By the way, I want some advice from gurus what are common practices/tactics to decouple existing projects from external open source jars?
Direct dependence on standard and popular open source libraries is OK. You shouldn't consider it as a problem. For e.g I have a large code base and it depends upon joda-time, google-guava etc. Now, coming to your situation, following is my view point
There is very less chance that you move from one JPA implementation to another because by the time you get familiar with a particular implementation (yes implementation because you might want to optimize something or you are looking for some feature that is missing from standard JPA api) it would take some time and you really doesn't want to spend the same effort learning other implementation (business doesn't let you even if you want to ;-)).
Spring already abstracts most of the regularly used API's like JPA, JMS etc. so I suggest you look at that option.

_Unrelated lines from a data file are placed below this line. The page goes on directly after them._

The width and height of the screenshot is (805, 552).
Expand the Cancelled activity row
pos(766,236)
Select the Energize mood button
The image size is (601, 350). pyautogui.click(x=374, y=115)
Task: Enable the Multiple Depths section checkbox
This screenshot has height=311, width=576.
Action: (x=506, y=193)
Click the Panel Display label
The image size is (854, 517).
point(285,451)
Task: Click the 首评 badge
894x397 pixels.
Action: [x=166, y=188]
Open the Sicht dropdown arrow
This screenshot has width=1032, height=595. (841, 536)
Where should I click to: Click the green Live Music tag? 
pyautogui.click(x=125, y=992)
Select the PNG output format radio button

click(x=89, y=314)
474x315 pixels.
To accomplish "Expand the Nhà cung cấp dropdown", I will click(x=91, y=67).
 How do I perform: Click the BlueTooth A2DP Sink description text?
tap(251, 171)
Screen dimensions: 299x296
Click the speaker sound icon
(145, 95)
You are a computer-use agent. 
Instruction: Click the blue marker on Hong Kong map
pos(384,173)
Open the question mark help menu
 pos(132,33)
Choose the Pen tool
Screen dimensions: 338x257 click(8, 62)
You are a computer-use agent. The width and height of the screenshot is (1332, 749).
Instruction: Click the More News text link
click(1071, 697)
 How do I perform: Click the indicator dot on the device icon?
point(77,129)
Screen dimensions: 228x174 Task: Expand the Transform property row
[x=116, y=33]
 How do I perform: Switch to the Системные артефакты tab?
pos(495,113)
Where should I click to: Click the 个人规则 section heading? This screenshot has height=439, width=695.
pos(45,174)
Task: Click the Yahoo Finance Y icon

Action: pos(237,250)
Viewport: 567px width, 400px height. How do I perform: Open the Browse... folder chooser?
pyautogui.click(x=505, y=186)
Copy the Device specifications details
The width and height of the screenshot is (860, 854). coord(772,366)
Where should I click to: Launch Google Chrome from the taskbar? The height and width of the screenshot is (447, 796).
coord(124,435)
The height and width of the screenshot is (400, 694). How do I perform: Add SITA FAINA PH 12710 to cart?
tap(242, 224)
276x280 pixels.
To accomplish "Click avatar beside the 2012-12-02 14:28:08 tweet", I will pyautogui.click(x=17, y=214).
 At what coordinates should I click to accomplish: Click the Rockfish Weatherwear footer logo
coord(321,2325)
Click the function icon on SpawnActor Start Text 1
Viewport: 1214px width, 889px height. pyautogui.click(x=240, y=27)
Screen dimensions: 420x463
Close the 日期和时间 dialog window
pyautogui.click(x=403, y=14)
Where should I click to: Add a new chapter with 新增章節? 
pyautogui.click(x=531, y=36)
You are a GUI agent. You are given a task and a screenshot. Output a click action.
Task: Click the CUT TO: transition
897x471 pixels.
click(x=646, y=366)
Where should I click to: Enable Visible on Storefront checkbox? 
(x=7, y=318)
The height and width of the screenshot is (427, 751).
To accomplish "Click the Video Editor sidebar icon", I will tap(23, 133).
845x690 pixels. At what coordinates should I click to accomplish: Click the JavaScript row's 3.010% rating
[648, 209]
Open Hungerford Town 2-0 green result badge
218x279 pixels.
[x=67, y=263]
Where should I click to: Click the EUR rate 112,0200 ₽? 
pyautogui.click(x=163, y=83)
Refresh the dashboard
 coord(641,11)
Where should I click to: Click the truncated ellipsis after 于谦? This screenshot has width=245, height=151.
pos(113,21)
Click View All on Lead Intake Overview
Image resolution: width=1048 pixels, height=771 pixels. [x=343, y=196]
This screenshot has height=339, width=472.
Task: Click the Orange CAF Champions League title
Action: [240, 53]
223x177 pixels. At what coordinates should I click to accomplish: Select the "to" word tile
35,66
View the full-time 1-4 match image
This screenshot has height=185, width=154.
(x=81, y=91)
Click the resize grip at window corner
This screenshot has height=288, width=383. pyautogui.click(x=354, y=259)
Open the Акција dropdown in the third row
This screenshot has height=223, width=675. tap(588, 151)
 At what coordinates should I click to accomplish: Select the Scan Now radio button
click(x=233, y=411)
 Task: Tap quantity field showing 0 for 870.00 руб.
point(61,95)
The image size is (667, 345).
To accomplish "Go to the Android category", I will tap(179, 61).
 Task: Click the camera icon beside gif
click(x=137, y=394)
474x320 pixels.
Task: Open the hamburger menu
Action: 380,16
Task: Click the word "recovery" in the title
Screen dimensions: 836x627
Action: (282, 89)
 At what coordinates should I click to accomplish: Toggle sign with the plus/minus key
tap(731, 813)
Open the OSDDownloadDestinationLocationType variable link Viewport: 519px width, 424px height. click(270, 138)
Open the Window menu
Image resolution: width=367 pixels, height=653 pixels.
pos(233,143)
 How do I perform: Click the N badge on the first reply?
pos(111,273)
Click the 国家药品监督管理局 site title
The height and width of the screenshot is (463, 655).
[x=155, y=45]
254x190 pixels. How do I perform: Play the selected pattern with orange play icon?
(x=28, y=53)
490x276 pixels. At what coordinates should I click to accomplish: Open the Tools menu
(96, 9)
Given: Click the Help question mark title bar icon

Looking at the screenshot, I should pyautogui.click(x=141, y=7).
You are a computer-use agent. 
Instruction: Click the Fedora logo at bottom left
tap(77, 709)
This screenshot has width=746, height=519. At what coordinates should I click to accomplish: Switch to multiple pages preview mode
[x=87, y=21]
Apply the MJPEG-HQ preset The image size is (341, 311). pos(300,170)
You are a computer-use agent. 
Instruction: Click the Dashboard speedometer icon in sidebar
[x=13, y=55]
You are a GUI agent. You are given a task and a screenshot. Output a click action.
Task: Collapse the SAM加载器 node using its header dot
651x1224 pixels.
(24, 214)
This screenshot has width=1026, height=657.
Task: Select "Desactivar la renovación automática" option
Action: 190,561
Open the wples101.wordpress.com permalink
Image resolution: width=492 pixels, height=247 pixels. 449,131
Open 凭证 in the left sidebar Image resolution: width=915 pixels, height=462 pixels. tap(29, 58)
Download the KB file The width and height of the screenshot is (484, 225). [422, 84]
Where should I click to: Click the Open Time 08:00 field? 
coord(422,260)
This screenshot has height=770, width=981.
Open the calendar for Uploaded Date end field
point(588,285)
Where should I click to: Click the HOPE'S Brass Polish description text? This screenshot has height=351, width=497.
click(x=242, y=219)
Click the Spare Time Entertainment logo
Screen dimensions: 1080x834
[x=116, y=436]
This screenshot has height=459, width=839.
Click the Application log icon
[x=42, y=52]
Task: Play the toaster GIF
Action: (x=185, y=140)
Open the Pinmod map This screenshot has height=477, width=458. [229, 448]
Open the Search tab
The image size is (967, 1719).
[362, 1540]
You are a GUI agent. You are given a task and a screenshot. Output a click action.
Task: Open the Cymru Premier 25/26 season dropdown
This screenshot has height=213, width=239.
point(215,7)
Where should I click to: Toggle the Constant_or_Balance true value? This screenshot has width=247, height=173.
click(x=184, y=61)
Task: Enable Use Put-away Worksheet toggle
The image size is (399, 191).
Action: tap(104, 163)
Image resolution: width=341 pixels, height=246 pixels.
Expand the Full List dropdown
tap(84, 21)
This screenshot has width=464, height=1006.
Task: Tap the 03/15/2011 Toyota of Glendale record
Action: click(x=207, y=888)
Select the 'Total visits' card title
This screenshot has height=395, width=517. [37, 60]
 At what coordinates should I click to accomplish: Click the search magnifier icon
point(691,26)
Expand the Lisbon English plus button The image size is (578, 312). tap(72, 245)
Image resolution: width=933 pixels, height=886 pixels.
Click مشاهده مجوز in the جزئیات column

You should program against interfaces to reduce dependencies. Your service classes -the ones that contain Business Logic- should depend on Data Access Object Interfaces instead of an specific DAO implementation. Something like this:
public class ImAServiceBean {
private EntityDAO entityDAO;
private void someBusinessLogic(){
entityDAO.createInstance(...);
Were the DAO interface goes this way:
public interface EntityDAO {
void createInstance (...);
void updateInstance(...);
Now you're using something like EntityHibernateDaoImpl, but if you want to change your persistence framework to MyBatis you can build an EntityMyBatisDaoImpl (which implements EntityDAO) and use that class in your Services classes with no change at all (asumming you're using some kind of dependency injection). The same thing if you use JPA, JDO or any persistance technology: your Business Logic only depends on a plain interface, and that interface can be implemented but any persistence technology, even JDBC
JPA already is a separate API. if your team uses JPA, then you should already have the ability to switch from hibernate with zero effort.